__What is expected__:
Although the listing below holds pictures, reproduce only its lines from the one containing "You are a GUI" through the last, exactly and without them.

▬▬▬▬▬▬

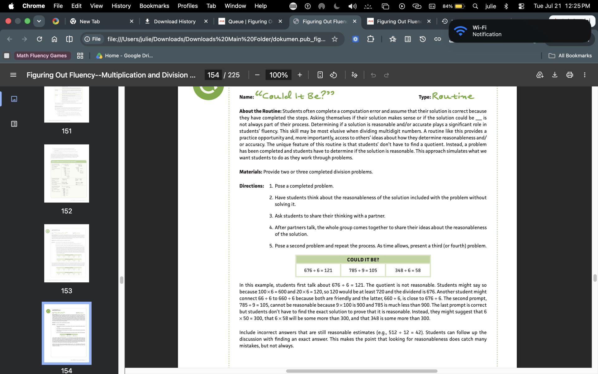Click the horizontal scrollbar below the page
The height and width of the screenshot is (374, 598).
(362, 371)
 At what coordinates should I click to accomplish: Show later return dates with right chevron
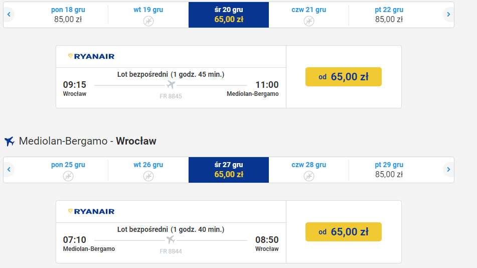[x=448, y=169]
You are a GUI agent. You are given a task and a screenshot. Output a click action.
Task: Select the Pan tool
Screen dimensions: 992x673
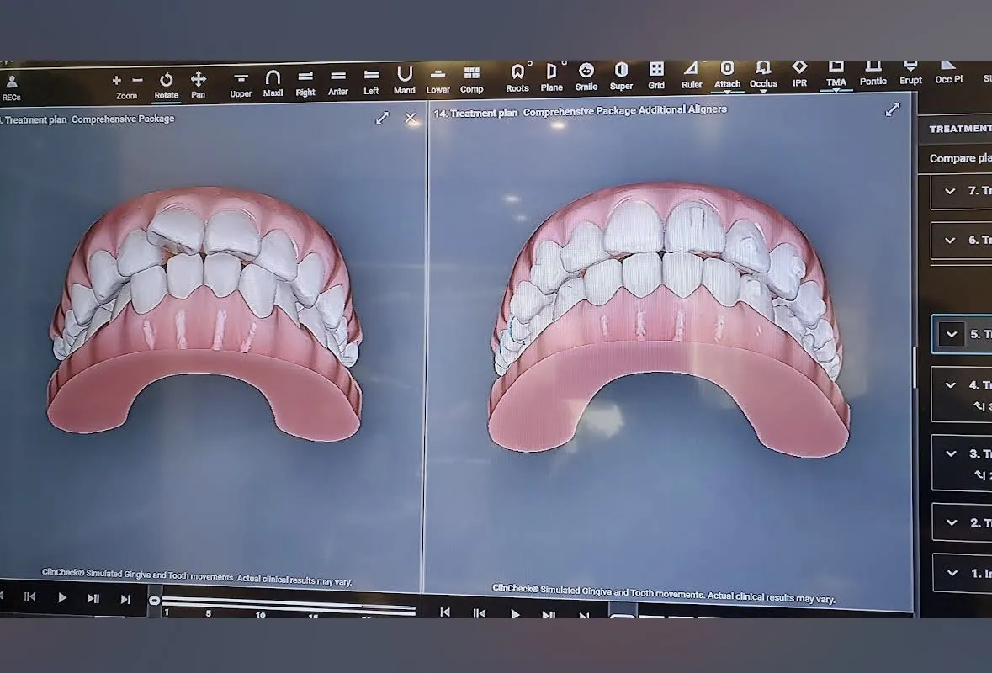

▬▬▬▬▬▬

__Result of this exercise__:
You are a GUI agent. You are given a task and a screenshot. Output a click action.
Task: Select the Pan tool
Screen dimensions: 992x673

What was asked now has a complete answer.